Geride bıraktığımız sezonları incelediğimizde çok net bir şey görüyorsunuz. Tuna profesyonel liglere futbolcu taşıyan bir amiral gemidir. Son 5 sezona baktığınızda Tuna Spor; 2. lige, 3. lige, BAL ligine ve amatör milli futbol takımına oyuncu taşımıştır. Televizyonu açıp Türkiye kupası maçlarını takip ettiğinizde Tuna Spor’da forma giymiş futbolcularla karşılaşabiliyorsunuz. Bu oldukça gurur verici bir durum. Bu sayıları arttırmak hiç de zor değil, daha iyisini yapacak, Türk futboluna daha fazla nitelikli sporcu kazandıracağız. Şunu da atlamak istemem; bu futbolcuların bize gelmeden önceki geçmişlerine baktığınızda şunu göreceksiniz; bir kulüpte sıkışmış kalmış, keşfedilememiş veya çok fazla gelişim gösterememiş olduklarını görürsünüz. Keşfettik, doğru planlamalar ile doğru süzgeçlerden geçirdik ve şimdi ne kadar doğru işler yaptığımızı övünerek söylüyoruz. Ama hep söylediğim gibi; bunlar bize yetmez.
GENÇ TAKIM YARATMAK
Benim için önemli hususlardan biri de tüm bu işleri kendi öz kaynaklarından beslenebilen genç bir takım ile yapmak. Elbette takımda tecrübeye, abilere ihtiyaç vardır.
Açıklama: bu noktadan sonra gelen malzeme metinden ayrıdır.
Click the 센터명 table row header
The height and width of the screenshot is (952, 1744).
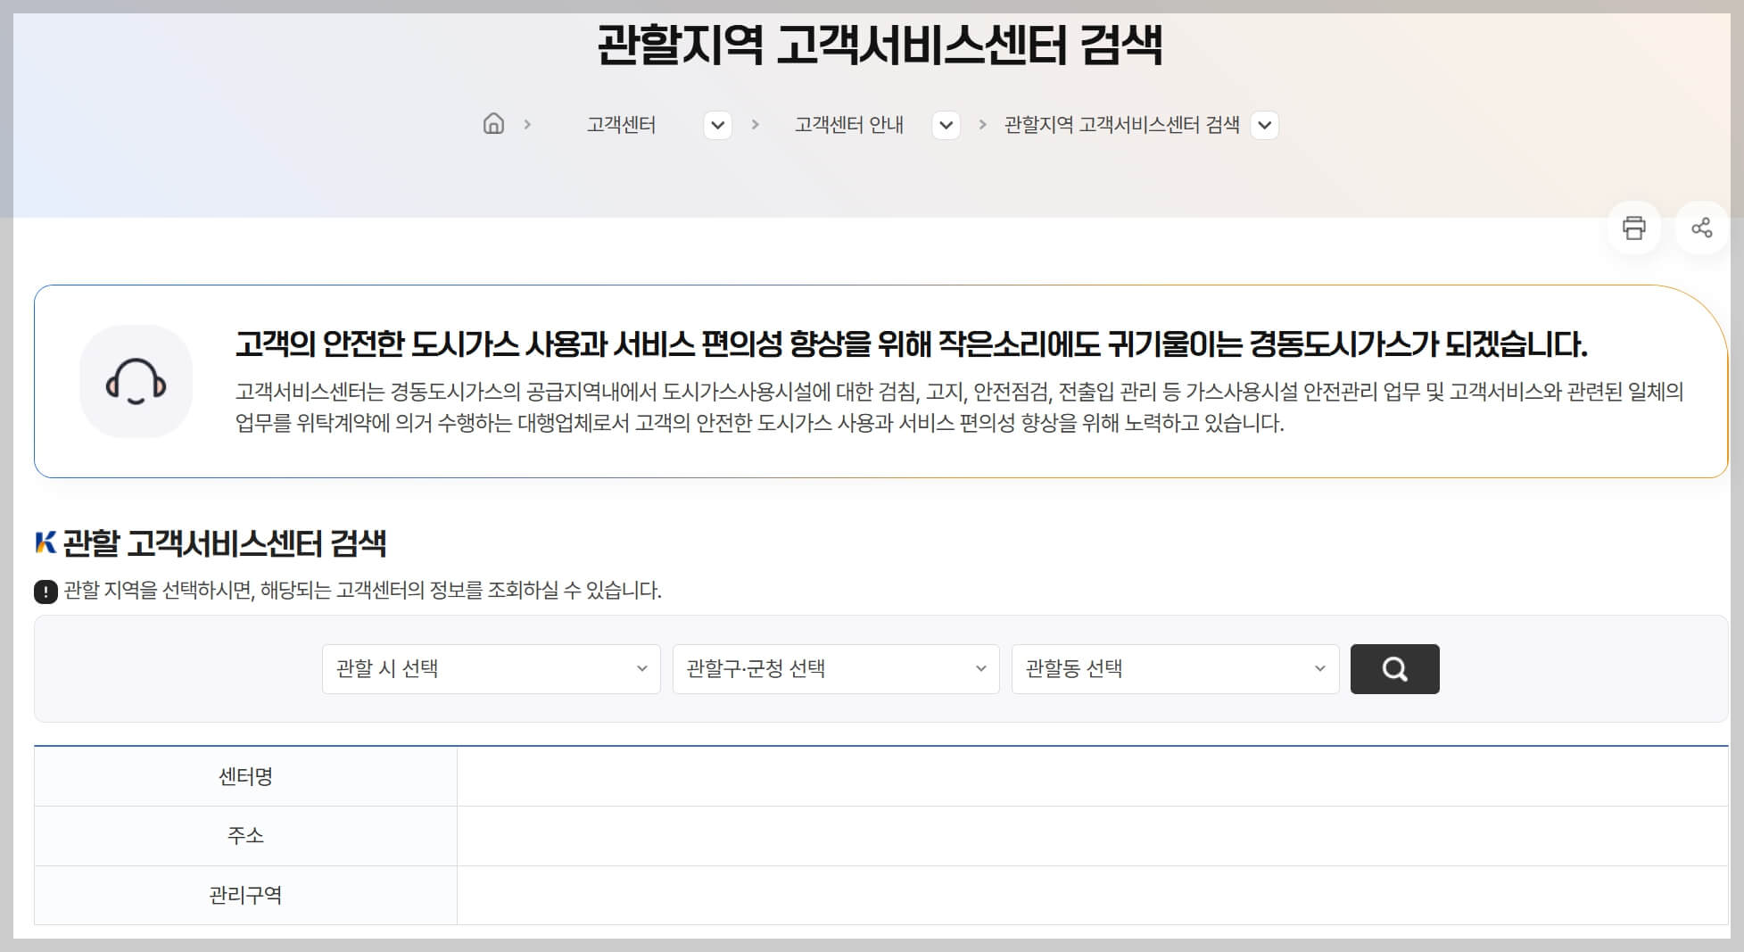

Ancak kadronuzun tamamını buna yakın kurduğunuzda sürdürülemez ve dinamizmi her an düşmeye müsait bir yapı oluşturmuş olursunuz. Bu noktada takımın %50 - %70 bandında gençlerden oluşturmak ileri vadeli bir planlama yapmanıza, ciddi de bir tasarruf elde etmenize olanak sağlar. Bunun farkında olarak bunları yapma gayreti içerisinde ilerliyoruz.
ALTYAPI VURGUSU
Tuna Spor’umuzun altyapıları ciddi bir ivme kazandı. Bu ivmenin karşılığı olarak, altyapı liglerinde skor odaklı değil yatırım odaklı bir model olma yolunda işler ortaya çıkıyor. Bu da A takıma çok olumlu yansıyor. Bu sezon takımımızda altyapımızdan yetişen Mustafa Uğur Aygün, Osman Gedik, Burak Çakır, Mehdi Bitane, Muhammed Taş, Serkan Hasan Er, Baran Türkan, Emre Alpkıray gibi oyuncular sahada yer aldılar. Çok büyük katkıları oldu. Onların gelişimlerini daha da arttıracak, maksimum performans ile oynamalarına katkı sunmaya devam edecek ve bu arkadaşlarımızın yanına yeni arkadaşlarda kazandıracağız.
"PLANLAMALARA ŞİMDİDEN BAŞLADIK"
Başkan ve yönetimle de istişare ederek yeni sezonun planlamalarına şimdiden başladık. Önümüzdeki sezon Tuna Spor’u taraftarın alışkın olduğu zirve yarışında izletecek, performansımızla yine övgüler alacağız. Buna inanıyorum.
‘OMUZ VER, BU RUHA SAHİP ÇIK’
Son olarak Bayrampaşa ve Tuna Spor ile bir şekilde bağ kurmuş tüm sporseverlere seslenmek istiyorum. Dinamizmin en önemli parçalarından biri de sizlersiniz. Bu kulübe sunacağınız tüm maddi ve manevi katkılar semtimizi, ilçemizi ve dolayısı ile gençlerimizi bir yerlere taşıyacaktır. O nedenle onlara kulübümüzün kullandığı sloganı hatırlatmak istiyorum; ‘Omuz Ver, Bu Ruha Sahip Çık’. Bu camiada emeği olan herkese teşekkür ediyorum.